*SUPPLIED TEXT*
Satsang
PODCAST
EPISODE NO.
382

Give What You Can

2024-05-09

Shambhavi discusses a retreat in India where she saw two women joyfully counting a few coins to give to the teacher. Without shame, they gave what they could. Listen to learn how this affected Shambhavi and Jaya Kula culture. A podcast from Satsang with Shambhavi

SHAMBHAVI
I want to go back to when we first started having teachings and people were coming over in person. I had been to India and seen something that really, really impressed me. I went to this retreat in India, and there were many, many Indian people there and very few Westerners.

And there was no set fee for the retreat or anything. At the end of the retreat, somebody who worked for the teacher set up a table in the hall. And everyone lined up to just give whatever they could.

I was standing behind these two Indian ladies, and they obviously didn't have a lot of money. And they were between the two of them, counting out a few rupees. Now, This was for a teaching that had gone on for a whole week and included meals, three meals a day.

It didn't give you a place to stay, but it was not a three-hour afternoon teaching. And so these two women were standing there, they were literally counting out change.

And they were laughing and smiling, and they were just so happy that they had anything at all to give. They were just beaming with joy. They weren't embarrassed. They didn't feel ashamed of not having a lot of money.

They were just happy to be able to give. And they went up and they gave their money, and their names got written down in a book with what they had given. When I got back to the United States after this trip, I was extremely moved by this. And it really kind of like, sunk into my psyche.

We started at Jaya Kula, something called give what you can. Instead of by donation, we started give what you can. We had a big sign over the donation box at satsang and other things that said, give what you can. I would periodically explain what this meant.

So, it means that you just give what you can, but you give. Sometimes people would give very, very little money, and it was totally, absolutely fine. There was no sense of shame.

And I think one of the reasons why people don't give here is because they feel if they can't give a lot, something that brands them as having money, then they're too ashamed to give anything. I'm going to talk more about that. But I think that's one of the things that happens here that maybe doesn't happen everywhere else.

One time someone left a pair of socks in the donation box. Another time they left an outdated can of tuna. [laughter] I mean, people were just really giving what they could, right? That was what was happening. That's what we asked for.

So in the traditions that I have studied in, which are all from India, Tibet, or China. There has been since ancient times, and probably since ever there were teachers, or ever there were diviners, or ever there were astrologers, or ever there were doctors.

Because all of these are what are called wisdom traditions. In ancient times in these countries, people would be practicing in, embedded in a tradition that had some sort of spiritual component, even if it wasn't spiritual practice.

And there was an understanding that you are giving and receiving. And that whoever it is, the doctor or the astrologer or the diviner or the ritualist or the spiritual teacher, that they're being supported by you. And they are supporting you with whatever they're offering.

And then there's this sense of an exchange, of a conversation. So in those times, what did they give? They gave what they could. I had one teacher who said he would receive a lot of different, very large gifts, but then somebody would just give him a flower and he would feel really happy about that.

It really was a give what you can system, and everybody understood it. And understood the grace of it and understood the beauty of it. People could be supported with medicine and guidance, and whoever was giving that medicine or guidance could be supported to continue doing that.

*STORED DATA*
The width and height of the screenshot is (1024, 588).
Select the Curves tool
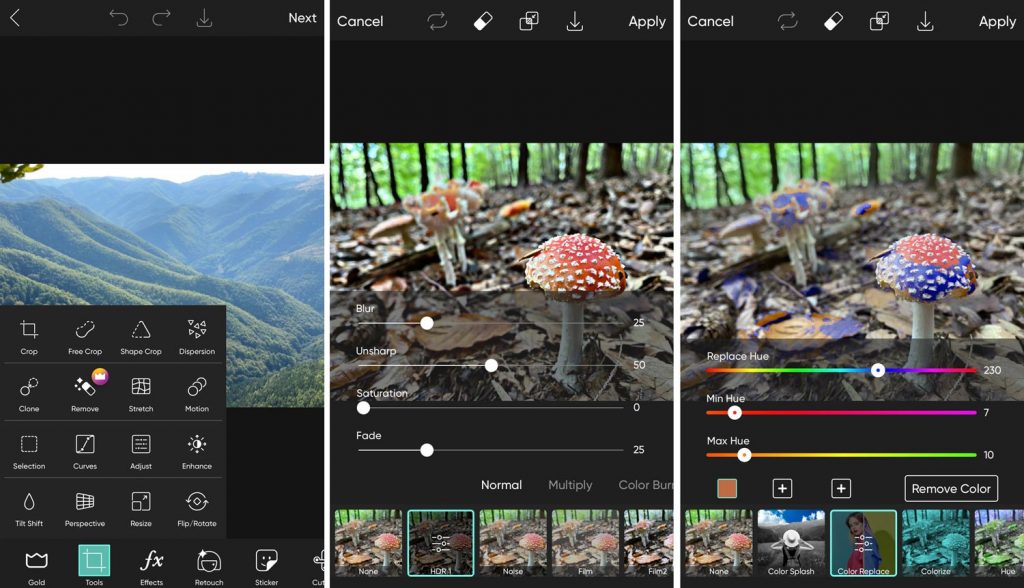click(x=85, y=445)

*REQUIRED ACTION*
Can you return the passage of the podcast transcript starting at "I was standing" and ending at "having a lot of money.", copied word for word?

*THE ANSWER*
I was standing behind these two Indian ladies, and they obviously didn't have a lot of money. And they were between the two of them, counting out a few rupees. Now, This was for a teaching that had gone on for a whole week and included meals, three meals a day.

It didn't give you a place to stay, but it was not a three-hour afternoon teaching. And so these two women were standing there, they were literally counting out change.

And they were laughing and smiling, and they were just so happy that they had anything at all to give. They were just beaming with joy. They weren't embarrassed. They didn't feel ashamed of not having a lot of money.